* [Exercise requirements]: An exact transcription of all the data is the expected reply.

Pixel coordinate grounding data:
═══

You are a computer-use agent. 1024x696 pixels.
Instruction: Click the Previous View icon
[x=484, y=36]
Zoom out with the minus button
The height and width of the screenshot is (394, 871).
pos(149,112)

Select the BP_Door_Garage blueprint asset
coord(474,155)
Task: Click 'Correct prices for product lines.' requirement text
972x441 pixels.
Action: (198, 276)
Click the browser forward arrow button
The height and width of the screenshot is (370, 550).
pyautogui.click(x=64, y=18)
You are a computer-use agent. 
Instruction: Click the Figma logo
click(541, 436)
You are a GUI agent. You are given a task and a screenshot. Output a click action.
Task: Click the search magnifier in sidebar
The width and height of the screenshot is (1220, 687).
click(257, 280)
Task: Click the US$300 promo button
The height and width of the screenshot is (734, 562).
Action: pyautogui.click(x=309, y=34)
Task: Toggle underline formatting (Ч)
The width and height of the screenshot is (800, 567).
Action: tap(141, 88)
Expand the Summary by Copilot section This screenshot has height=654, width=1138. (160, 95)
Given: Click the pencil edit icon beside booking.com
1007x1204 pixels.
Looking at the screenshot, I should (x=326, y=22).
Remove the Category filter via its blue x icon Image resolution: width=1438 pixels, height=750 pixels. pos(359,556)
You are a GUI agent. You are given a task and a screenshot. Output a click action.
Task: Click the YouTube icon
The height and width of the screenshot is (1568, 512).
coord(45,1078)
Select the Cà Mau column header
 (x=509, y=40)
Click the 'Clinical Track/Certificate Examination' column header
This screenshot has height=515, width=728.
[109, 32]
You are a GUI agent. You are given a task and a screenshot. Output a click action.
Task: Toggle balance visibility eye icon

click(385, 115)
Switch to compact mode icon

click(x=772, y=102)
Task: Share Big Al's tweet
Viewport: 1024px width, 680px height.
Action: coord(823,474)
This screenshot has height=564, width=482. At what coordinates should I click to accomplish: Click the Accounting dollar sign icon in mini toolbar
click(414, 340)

═══

* [Written reply]:
You are a computer-use agent. 1024x696 pixels.
Instruction: Click the Previous View icon
[x=484, y=36]
Zoom out with the minus button
The height and width of the screenshot is (394, 871).
pos(149,112)

Select the BP_Door_Garage blueprint asset
coord(474,155)
Task: Click 'Correct prices for product lines.' requirement text
972x441 pixels.
Action: (198, 276)
Click the browser forward arrow button
The height and width of the screenshot is (370, 550).
pyautogui.click(x=64, y=18)
You are a computer-use agent. 
Instruction: Click the Figma logo
click(541, 436)
You are a GUI agent. You are given a task and a screenshot. Output a click action.
Task: Click the search magnifier in sidebar
The width and height of the screenshot is (1220, 687).
click(257, 280)
Task: Click the US$300 promo button
The height and width of the screenshot is (734, 562).
Action: pyautogui.click(x=309, y=34)
Task: Toggle underline formatting (Ч)
The width and height of the screenshot is (800, 567).
Action: tap(141, 88)
Expand the Summary by Copilot section This screenshot has height=654, width=1138. (160, 95)
Given: Click the pencil edit icon beside booking.com
1007x1204 pixels.
Looking at the screenshot, I should (x=326, y=22).
Remove the Category filter via its blue x icon Image resolution: width=1438 pixels, height=750 pixels. pos(359,556)
You are a GUI agent. You are given a task and a screenshot. Output a click action.
Task: Click the YouTube icon
The height and width of the screenshot is (1568, 512).
coord(45,1078)
Select the Cà Mau column header
 (x=509, y=40)
Click the 'Clinical Track/Certificate Examination' column header
This screenshot has height=515, width=728.
[109, 32]
You are a GUI agent. You are given a task and a screenshot. Output a click action.
Task: Toggle balance visibility eye icon

click(385, 115)
Switch to compact mode icon

click(x=772, y=102)
Task: Share Big Al's tweet
Viewport: 1024px width, 680px height.
Action: coord(823,474)
This screenshot has height=564, width=482. At what coordinates should I click to accomplish: Click the Accounting dollar sign icon in mini toolbar
click(414, 340)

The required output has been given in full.